Saída das sombras, uma segunda mulher, envolta em um xale lilás que lhe dava um arzim de justiceira-mater, tasca:

— Cale-se a senhora. E, farfalhando o xale lilás pro músico, como uma maestrina: Adelante! Os ombros do dito, cobertos por uma cascata de cachos grisalhos e uma jaqueta jeans surrada, me pareceram uns milímetros mais encolhidos que há um minuto. CANTA!, exorta a mulher do xale, quase com violência. Alegria, alegria!

E, assim, ecoaram finalmente os primeiros acordes de “Un montón de estrellas”, do cubano Polo Montañez, uma estranha canção animada de dor-de-cotovelo. “Porque yo en el amoooor / soy un idiooo-ooota….”.

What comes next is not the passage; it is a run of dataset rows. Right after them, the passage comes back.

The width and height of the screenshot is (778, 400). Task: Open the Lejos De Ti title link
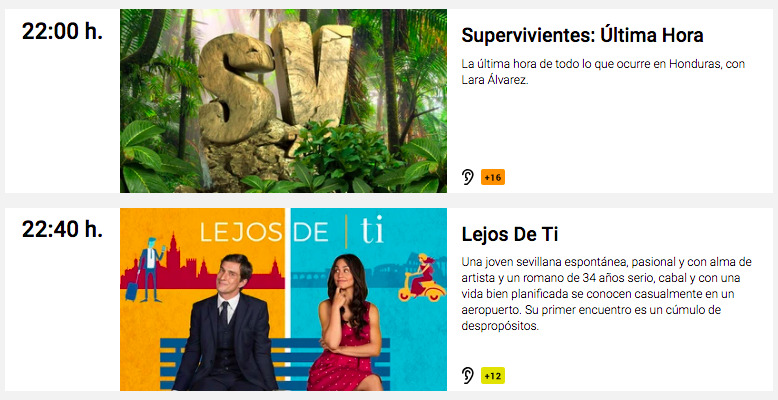point(510,234)
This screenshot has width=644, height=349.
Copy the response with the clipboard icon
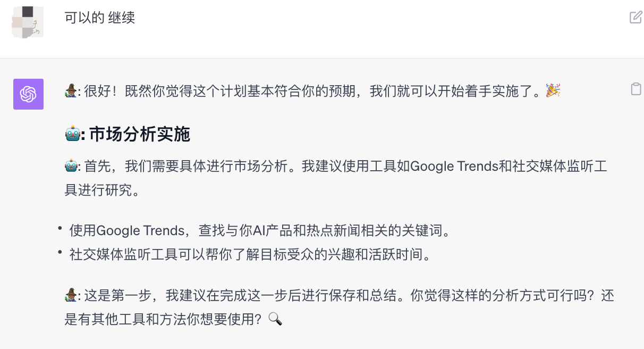pos(635,89)
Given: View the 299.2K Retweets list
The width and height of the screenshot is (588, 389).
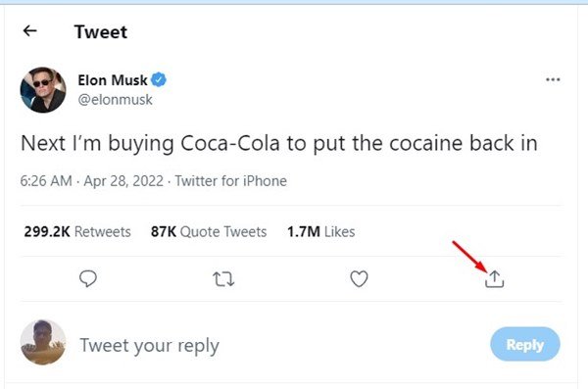Looking at the screenshot, I should click(x=77, y=231).
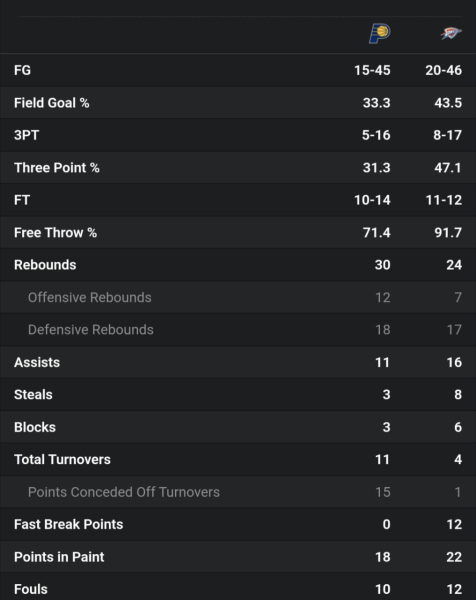This screenshot has width=476, height=600.
Task: Collapse the Rebounds row breakdown
Action: [238, 265]
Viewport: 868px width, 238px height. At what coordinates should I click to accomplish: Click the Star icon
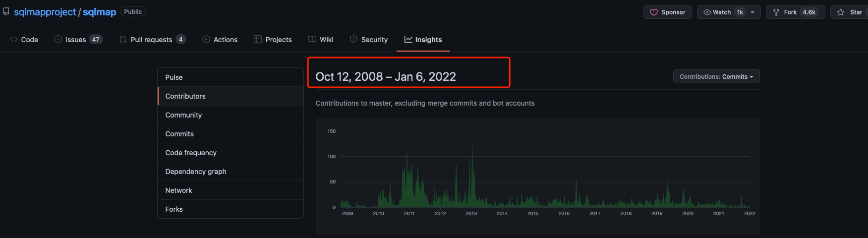coord(841,12)
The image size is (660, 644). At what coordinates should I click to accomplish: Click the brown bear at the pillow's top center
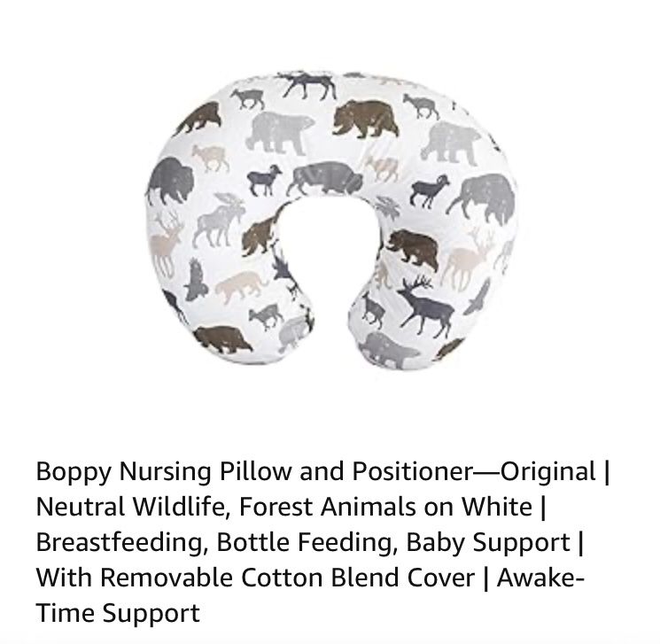point(365,119)
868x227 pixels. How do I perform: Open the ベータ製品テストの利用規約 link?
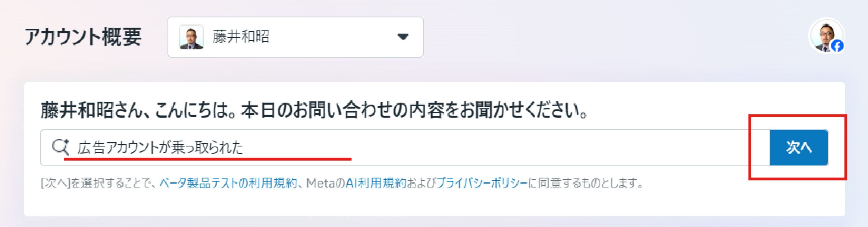click(x=228, y=183)
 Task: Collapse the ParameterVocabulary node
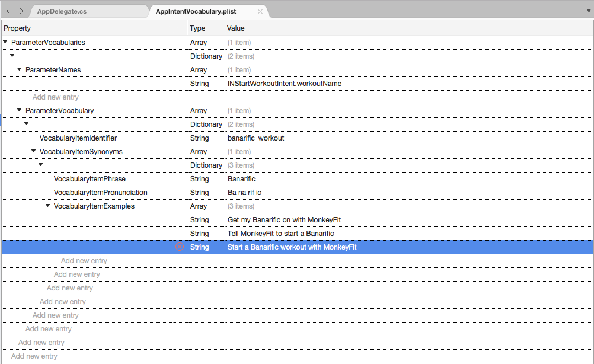(x=20, y=110)
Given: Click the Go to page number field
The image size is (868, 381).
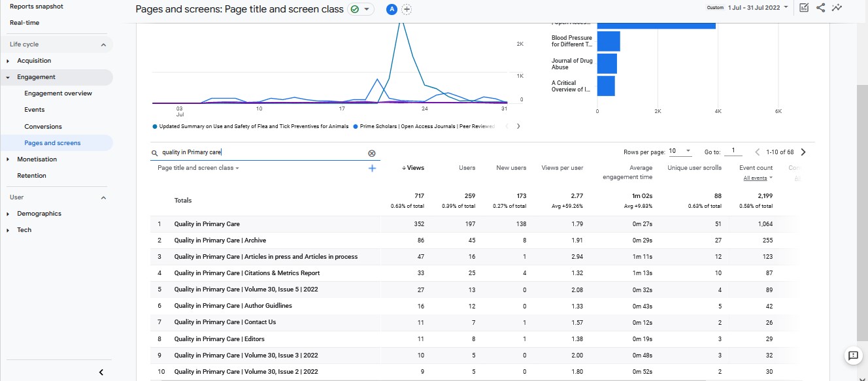Looking at the screenshot, I should point(733,152).
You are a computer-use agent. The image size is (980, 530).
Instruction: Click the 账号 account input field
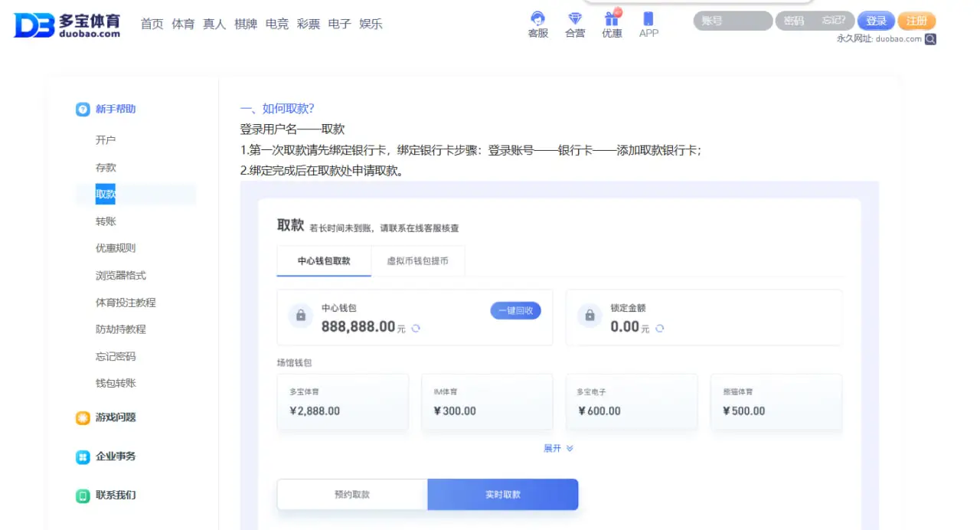pyautogui.click(x=731, y=21)
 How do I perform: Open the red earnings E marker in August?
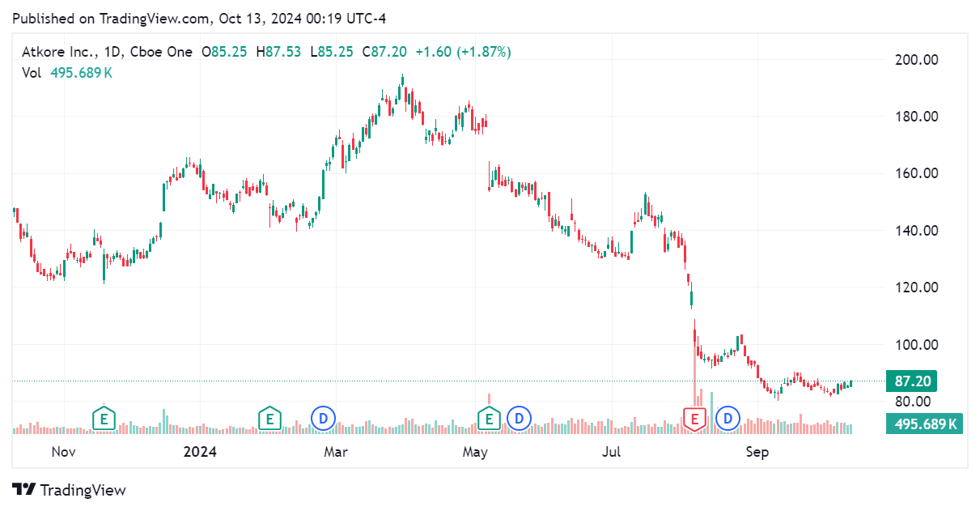[x=694, y=418]
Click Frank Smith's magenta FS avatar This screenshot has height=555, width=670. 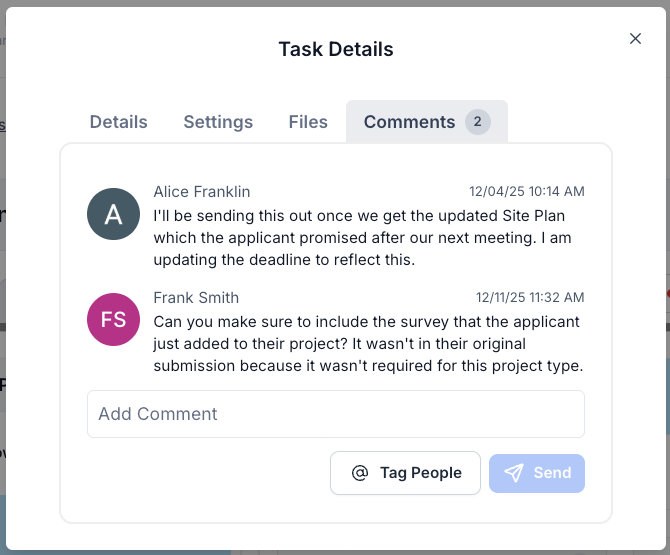point(114,320)
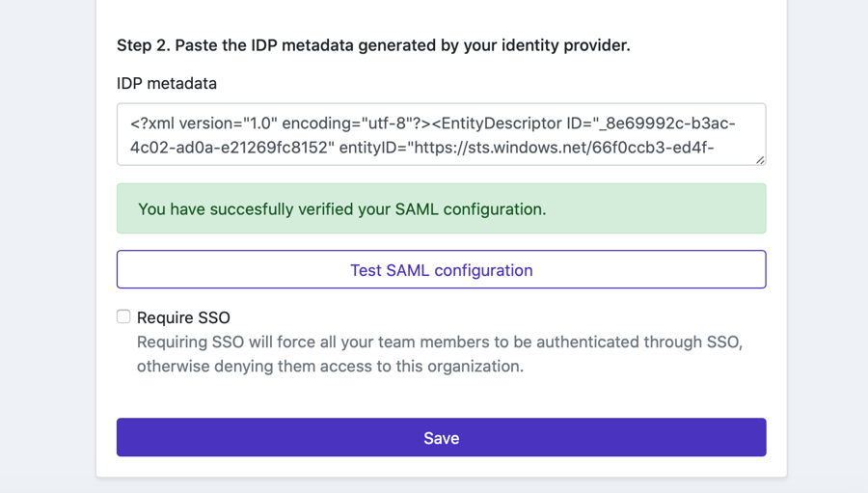
Task: Click the IDP metadata field label
Action: point(167,84)
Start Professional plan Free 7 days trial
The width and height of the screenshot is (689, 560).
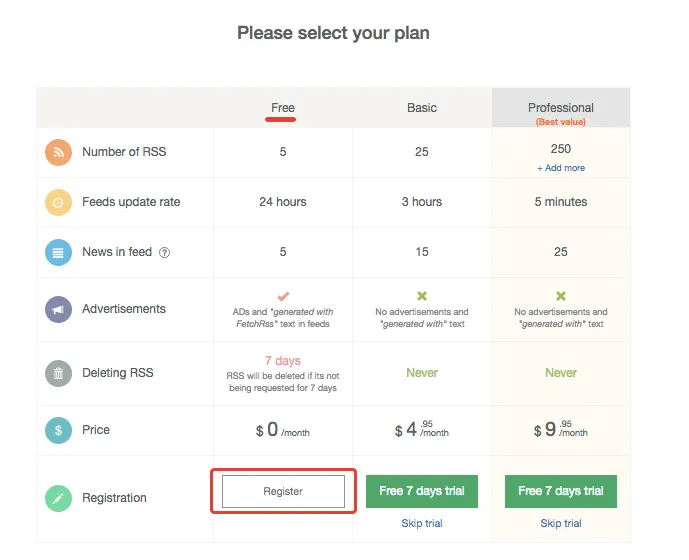[561, 491]
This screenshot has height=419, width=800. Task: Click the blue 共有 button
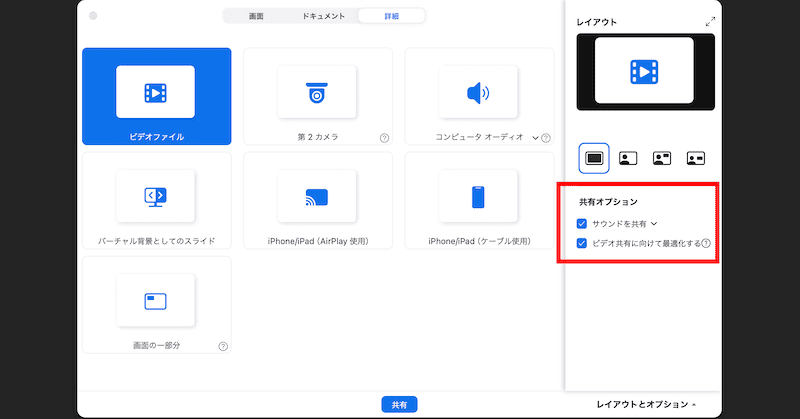coord(399,404)
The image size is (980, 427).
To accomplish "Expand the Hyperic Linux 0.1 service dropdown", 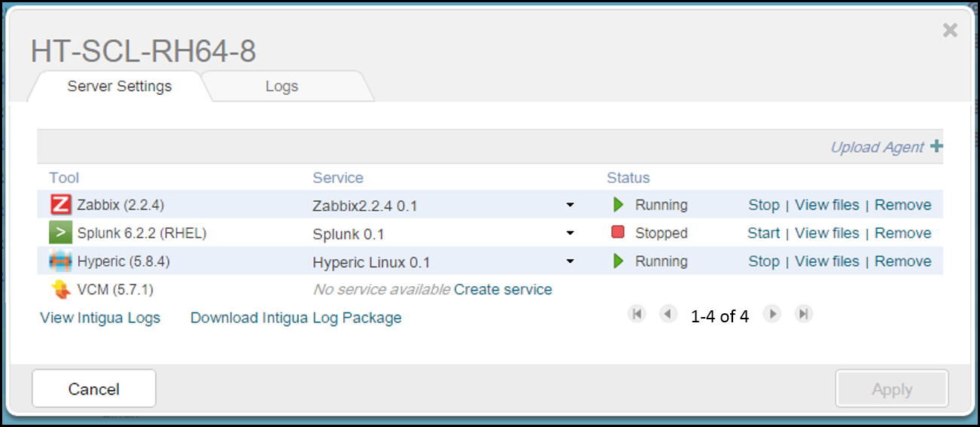I will click(x=571, y=261).
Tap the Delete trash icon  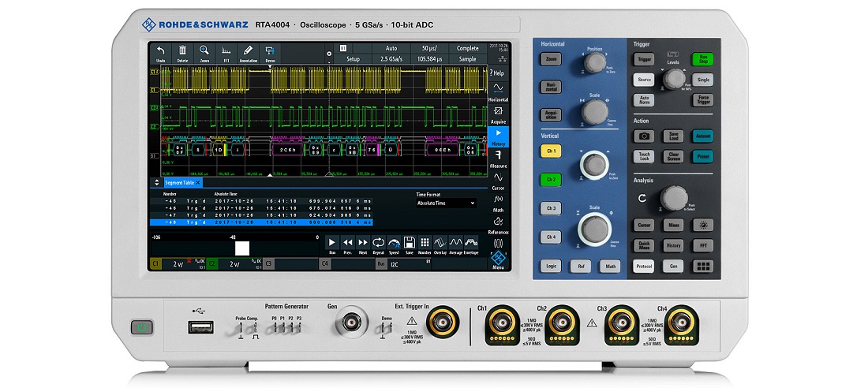[182, 52]
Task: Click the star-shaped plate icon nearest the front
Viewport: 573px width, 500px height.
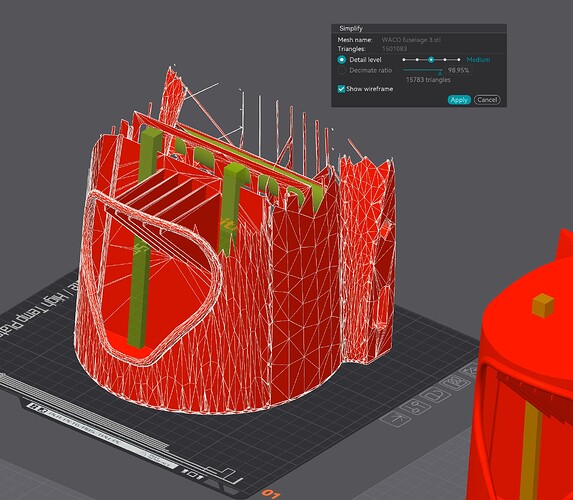Action: (395, 418)
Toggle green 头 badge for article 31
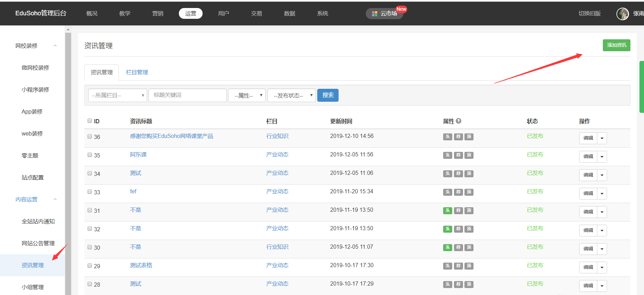Screen dimensions: 644x295 [448, 210]

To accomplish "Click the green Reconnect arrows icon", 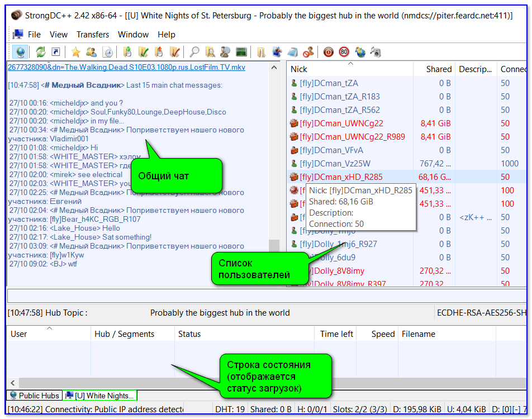I will pyautogui.click(x=41, y=52).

Aí vi que o músico eram dois, e muy afinados. Com participação especial da senhora contrariada, que já tinha virado as costas pro povis e seguia, revoltada, de backing vocal: que vergonha…. VÃO TODOS VOCÊS PRA UTI! E na gente que está morrendo, ceis não pensam, não?

Final da historieta: o público toma o lado do bardo, aplaudindo mais do que é costume nesse tipo de espetáculo de hora do rush e doando mil moediñas. Não era bomba, era só mais um dia, com trilha sonora de angústia e salsa cubana…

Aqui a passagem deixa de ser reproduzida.